DATA TO USE:
....

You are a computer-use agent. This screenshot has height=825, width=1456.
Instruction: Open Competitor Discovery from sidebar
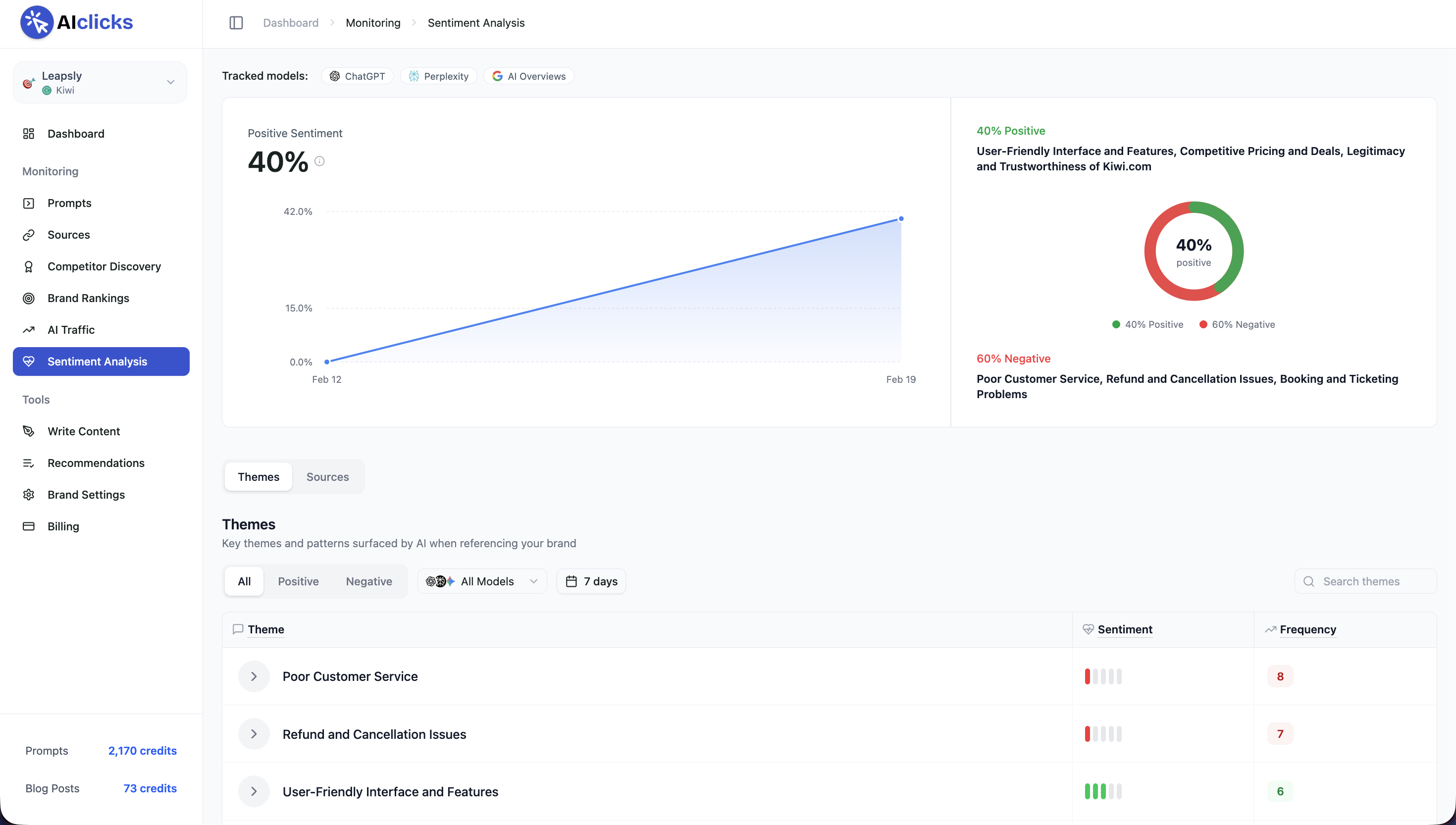coord(104,266)
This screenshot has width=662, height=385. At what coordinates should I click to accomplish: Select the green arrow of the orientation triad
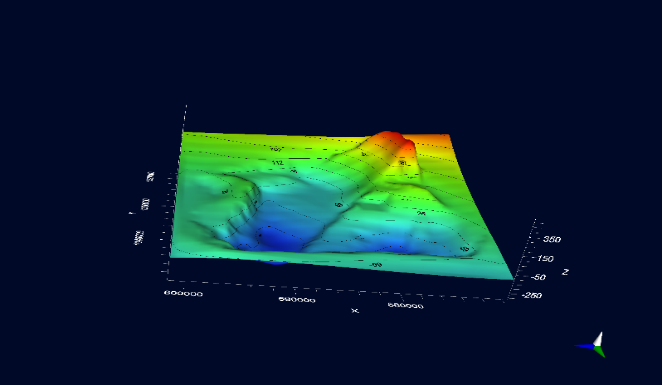[x=600, y=351]
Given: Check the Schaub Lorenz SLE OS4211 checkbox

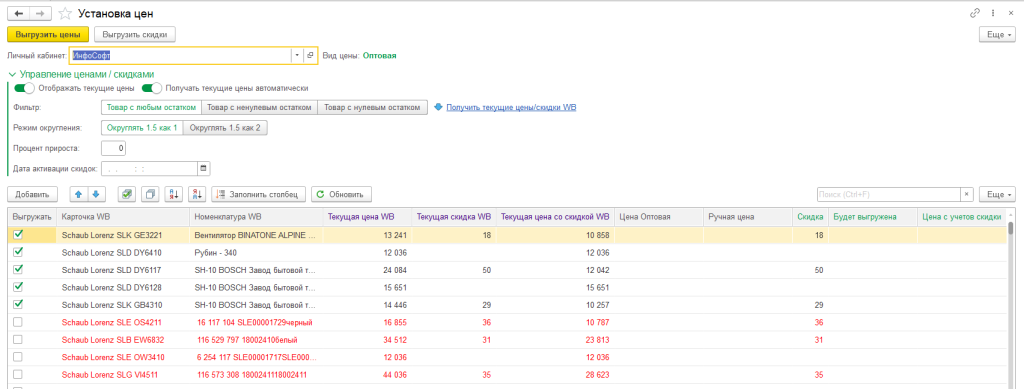Looking at the screenshot, I should [x=18, y=322].
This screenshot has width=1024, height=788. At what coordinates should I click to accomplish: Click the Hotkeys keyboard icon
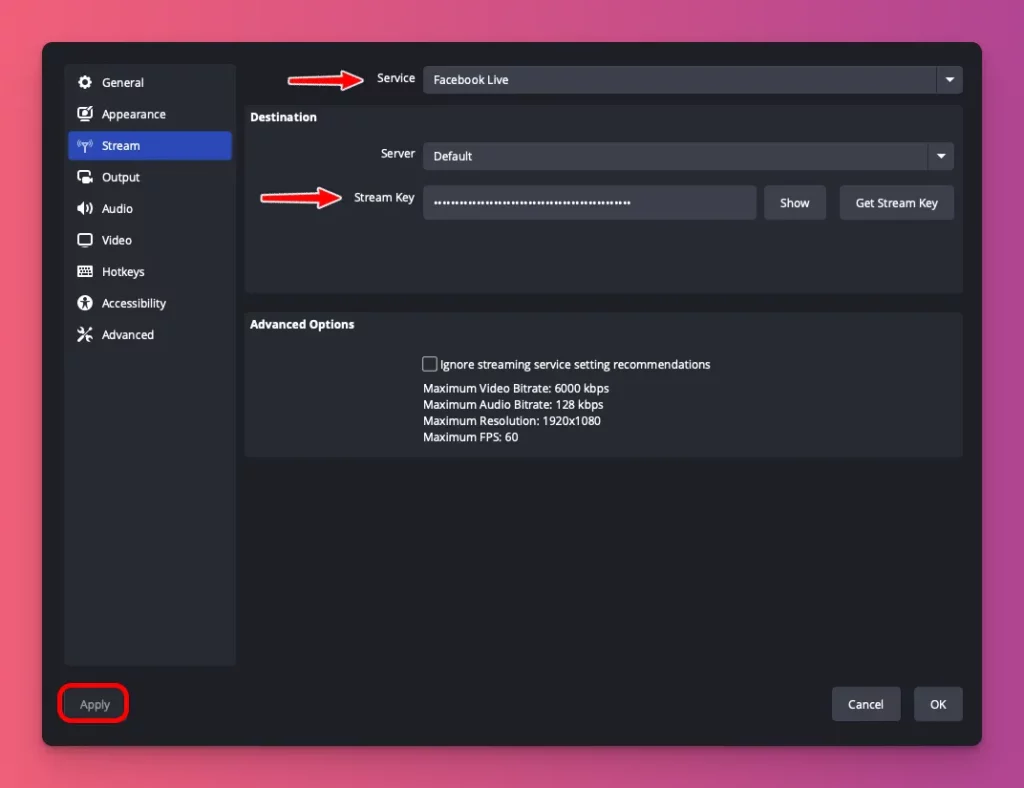tap(85, 272)
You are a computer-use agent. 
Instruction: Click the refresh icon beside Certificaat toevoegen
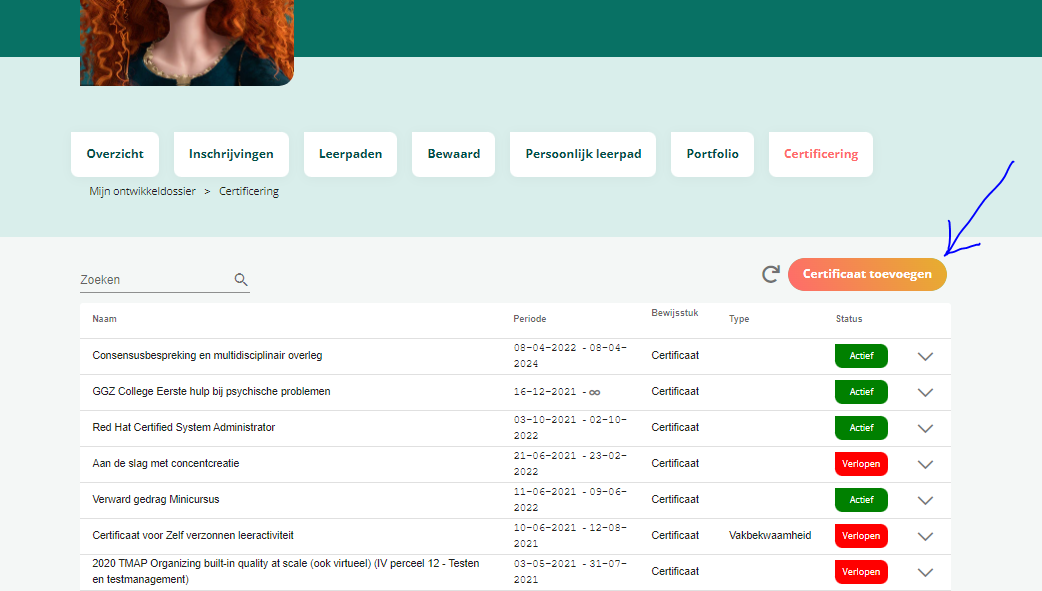[770, 274]
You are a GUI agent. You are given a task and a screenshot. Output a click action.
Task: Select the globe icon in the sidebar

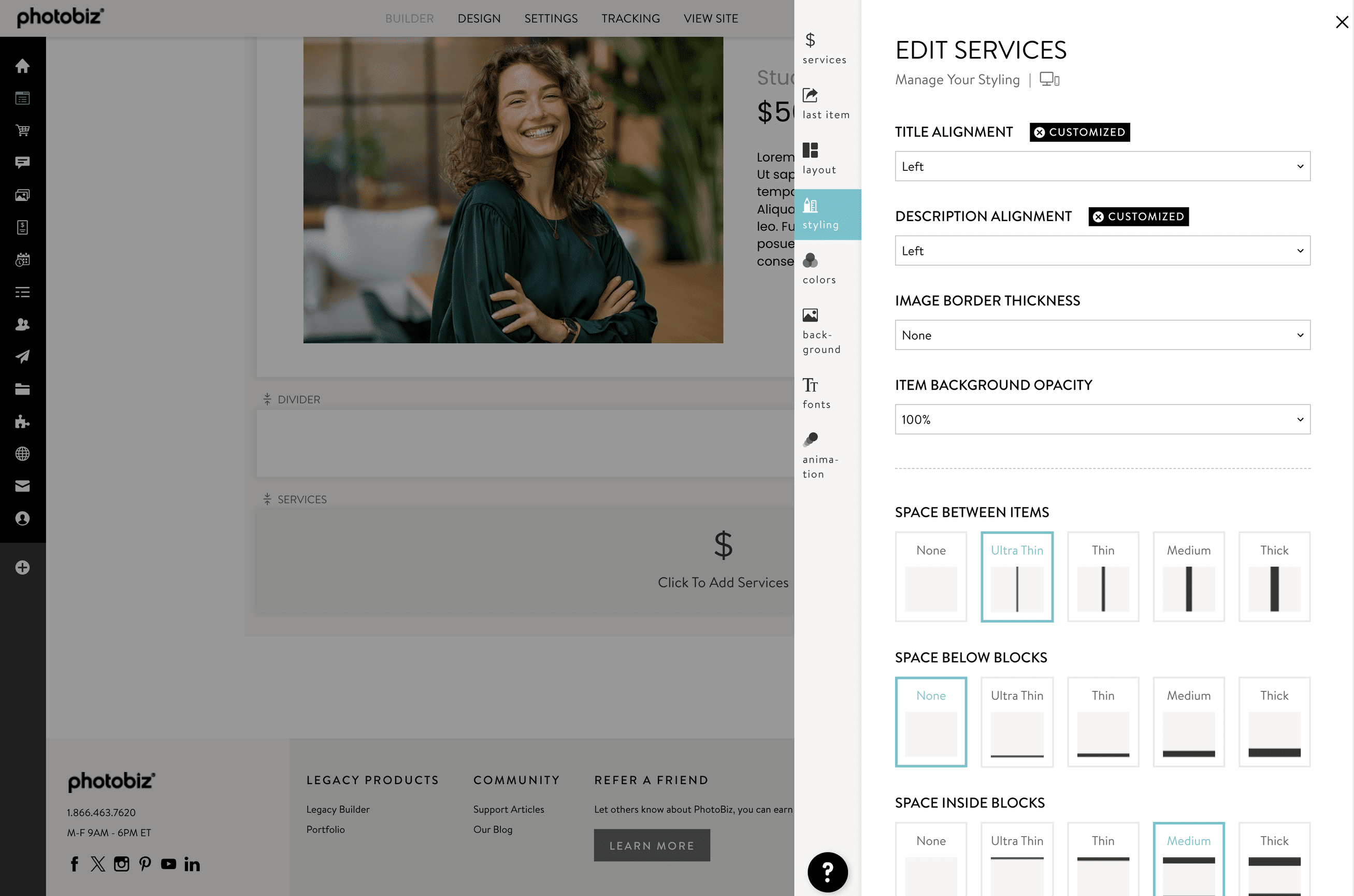pos(23,453)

....

Copy out the stretch of the listing from the line containing "Given: Check the" through the end of the listing, leaving the pictures out of your copy.

Given: Check the Schaub Lorenz SLE OS4211 checkbox

Looking at the screenshot, I should [x=18, y=322].
This screenshot has width=1024, height=788. At what coordinates should I click to accomplish: Click the Hotkeys keyboard icon
tap(85, 272)
You are a computer-use agent. 
Instruction: Click the refresh icon beside Certificaat toevoegen
[770, 274]
You are a GUI agent. You are given a task and a screenshot. Output a click action.
Task: Select the globe icon in the sidebar

pos(23,453)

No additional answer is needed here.